WHAT THE TASK ASKS: Turn the lines into a Markdown table with two columns, "Row" and "Line". Start at the line containing "Click the Jan 2024 x-axis label" and end with the line containing "(x=397, y=271)", skipping blank lines and leaving the pictures out.

INFORMATION SHOWN:
____________

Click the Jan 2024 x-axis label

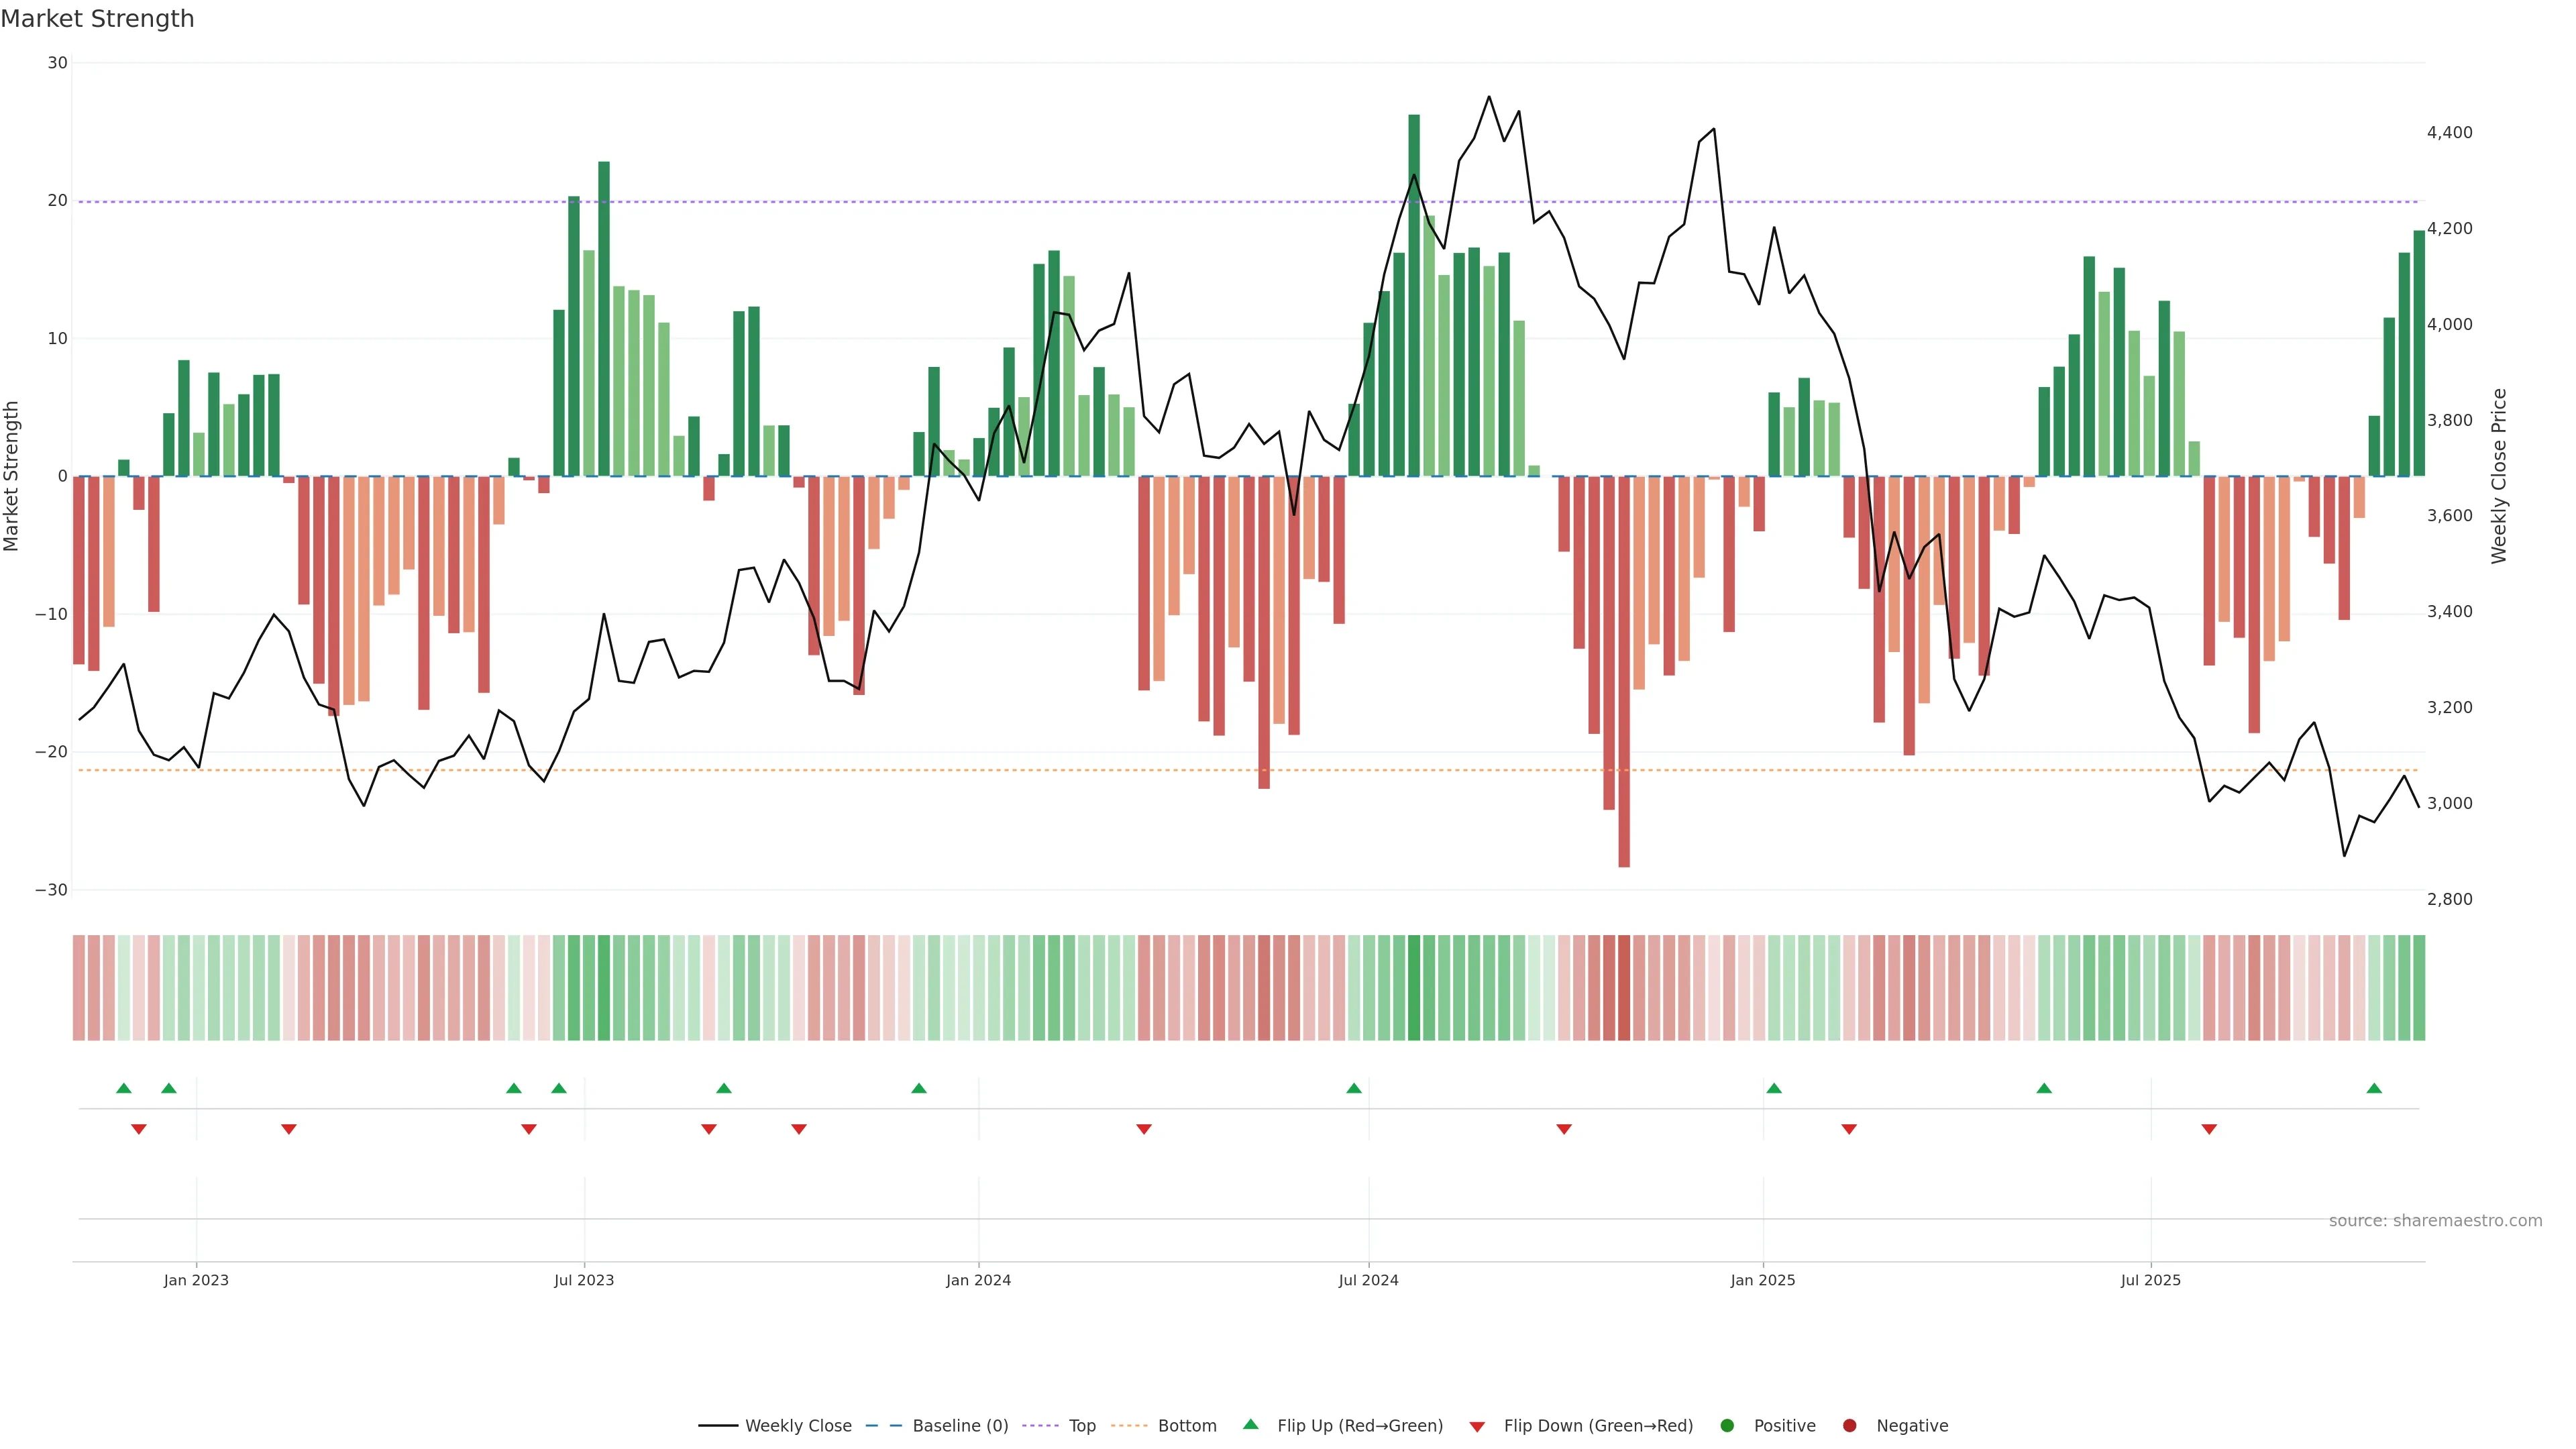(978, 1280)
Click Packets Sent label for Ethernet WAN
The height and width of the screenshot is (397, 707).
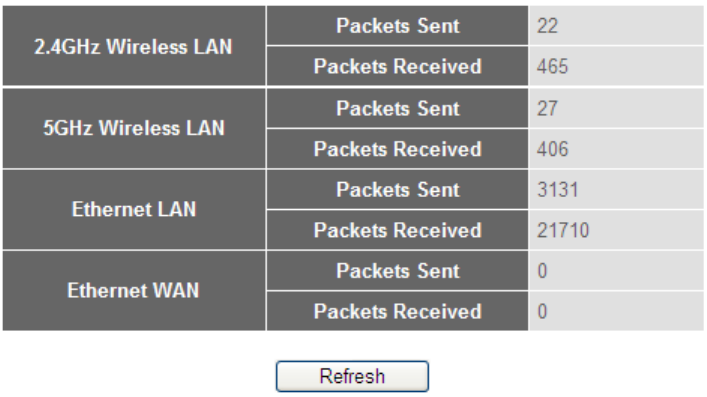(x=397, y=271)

____________

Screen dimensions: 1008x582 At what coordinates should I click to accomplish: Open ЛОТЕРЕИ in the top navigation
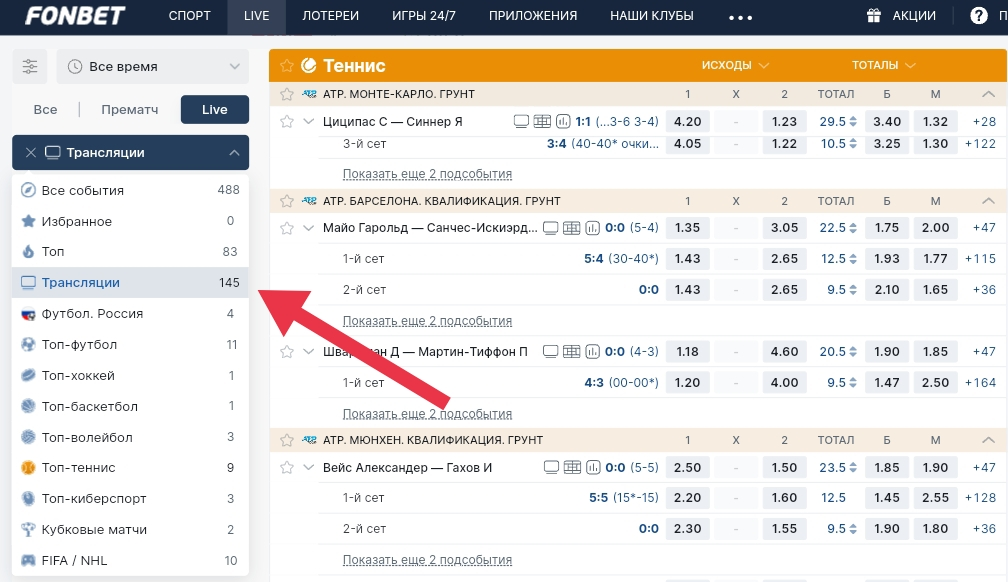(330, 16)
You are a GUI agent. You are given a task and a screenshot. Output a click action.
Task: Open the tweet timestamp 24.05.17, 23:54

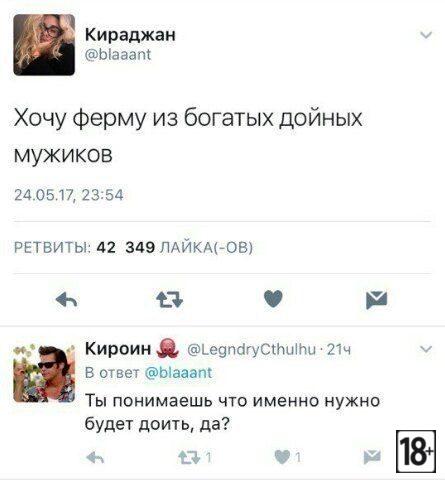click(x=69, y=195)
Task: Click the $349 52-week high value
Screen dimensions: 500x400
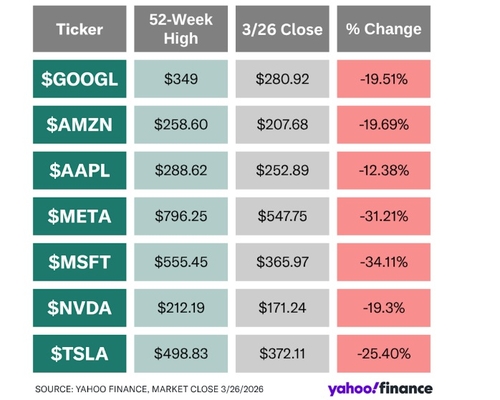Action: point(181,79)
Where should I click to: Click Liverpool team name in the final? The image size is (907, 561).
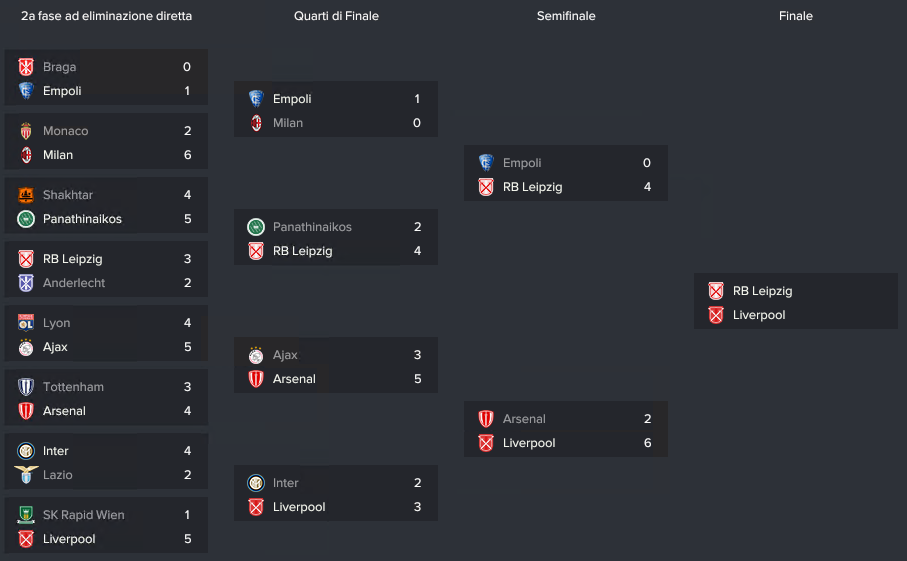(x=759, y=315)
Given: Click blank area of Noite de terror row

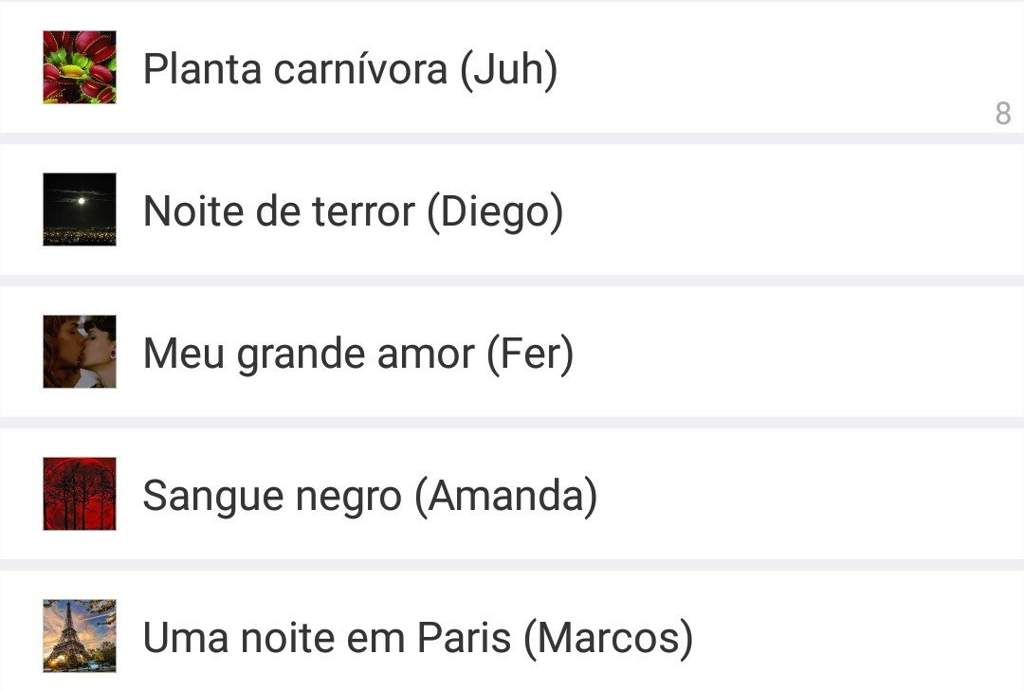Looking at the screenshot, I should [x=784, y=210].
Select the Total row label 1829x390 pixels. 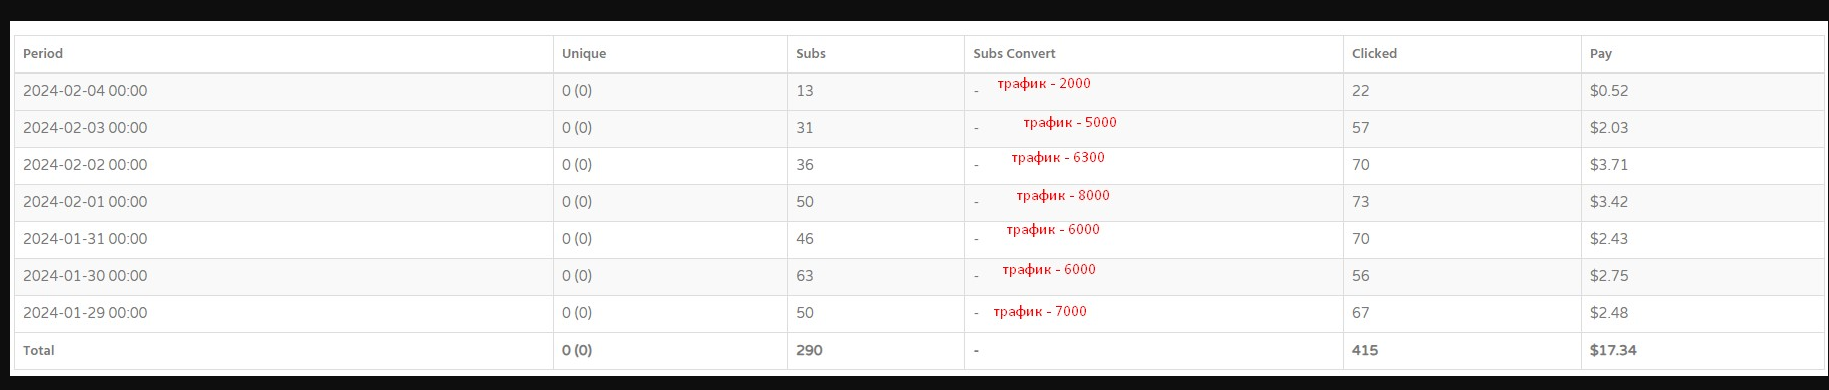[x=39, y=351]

____________

EXPECTED ANSWER:
| Row | Line |
|---|---|
| 1 | Click the Jan 2024 x-axis label |
| 2 | (978, 1280) |
| 3 | Click Packets Sent label for Ethernet WAN |
| 4 | The height and width of the screenshot is (397, 707). |
| 5 | (x=397, y=271) |